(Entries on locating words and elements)
>>>

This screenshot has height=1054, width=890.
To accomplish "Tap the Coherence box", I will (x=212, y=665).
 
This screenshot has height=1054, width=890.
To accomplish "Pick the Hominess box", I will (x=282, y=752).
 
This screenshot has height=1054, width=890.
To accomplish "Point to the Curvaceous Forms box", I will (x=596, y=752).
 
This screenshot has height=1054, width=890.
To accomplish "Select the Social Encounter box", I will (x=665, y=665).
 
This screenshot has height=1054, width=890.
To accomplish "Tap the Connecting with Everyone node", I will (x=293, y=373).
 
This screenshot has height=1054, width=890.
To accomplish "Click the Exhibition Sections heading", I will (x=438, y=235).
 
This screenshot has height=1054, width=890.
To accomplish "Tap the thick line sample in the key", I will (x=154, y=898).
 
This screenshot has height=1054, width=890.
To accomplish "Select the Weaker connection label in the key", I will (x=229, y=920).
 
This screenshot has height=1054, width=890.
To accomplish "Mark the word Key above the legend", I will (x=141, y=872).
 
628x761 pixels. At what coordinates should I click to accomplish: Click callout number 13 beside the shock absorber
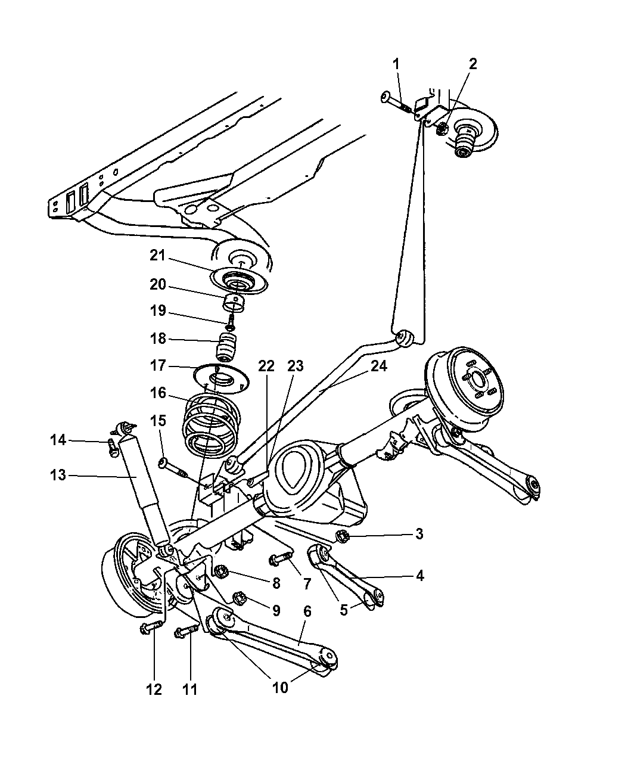[58, 476]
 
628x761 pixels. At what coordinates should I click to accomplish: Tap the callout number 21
[158, 256]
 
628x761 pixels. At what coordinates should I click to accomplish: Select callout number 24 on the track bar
[379, 366]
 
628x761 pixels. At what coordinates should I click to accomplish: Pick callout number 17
[158, 365]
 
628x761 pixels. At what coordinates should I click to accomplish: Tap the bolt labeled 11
[187, 632]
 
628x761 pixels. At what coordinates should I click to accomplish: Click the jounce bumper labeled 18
[226, 346]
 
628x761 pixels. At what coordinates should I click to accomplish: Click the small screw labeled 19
[231, 321]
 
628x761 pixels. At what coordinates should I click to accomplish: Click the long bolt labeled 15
[173, 469]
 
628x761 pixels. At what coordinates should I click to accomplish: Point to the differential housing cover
[300, 470]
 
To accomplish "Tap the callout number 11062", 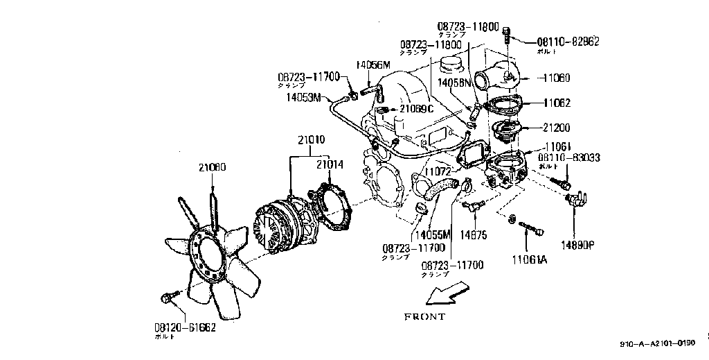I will click(556, 103).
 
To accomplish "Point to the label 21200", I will click(556, 128).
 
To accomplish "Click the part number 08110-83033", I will click(568, 158).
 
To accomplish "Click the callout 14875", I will click(474, 235).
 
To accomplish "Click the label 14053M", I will click(303, 98).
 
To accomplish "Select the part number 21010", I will click(312, 139).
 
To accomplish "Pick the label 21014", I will click(330, 164).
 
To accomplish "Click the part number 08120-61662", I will click(184, 326).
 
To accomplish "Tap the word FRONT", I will click(425, 316).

<<<

_Exercise requirements_.
Return each line in the entries above that contains the word "coordinates".

_Completed task_.
628x761 pixels. At what coordinates should I click to accomplish: Click callout number 13 beside the shock absorber
628x761 pixels. At what coordinates should I click to accomplish: Tap the callout number 21
628x761 pixels. At what coordinates should I click to accomplish: Select callout number 24 on the track bar
628x761 pixels. At what coordinates should I click to accomplish: Pick callout number 17
628x761 pixels. At what coordinates should I click to accomplish: Tap the bolt labeled 11
628x761 pixels. At what coordinates should I click to accomplish: Click the jounce bumper labeled 18
628x761 pixels. At what coordinates should I click to accomplish: Click the small screw labeled 19
628x761 pixels. At what coordinates should I click to accomplish: Click the long bolt labeled 15
628x761 pixels. At what coordinates should I click to accomplish: Point to the differential housing cover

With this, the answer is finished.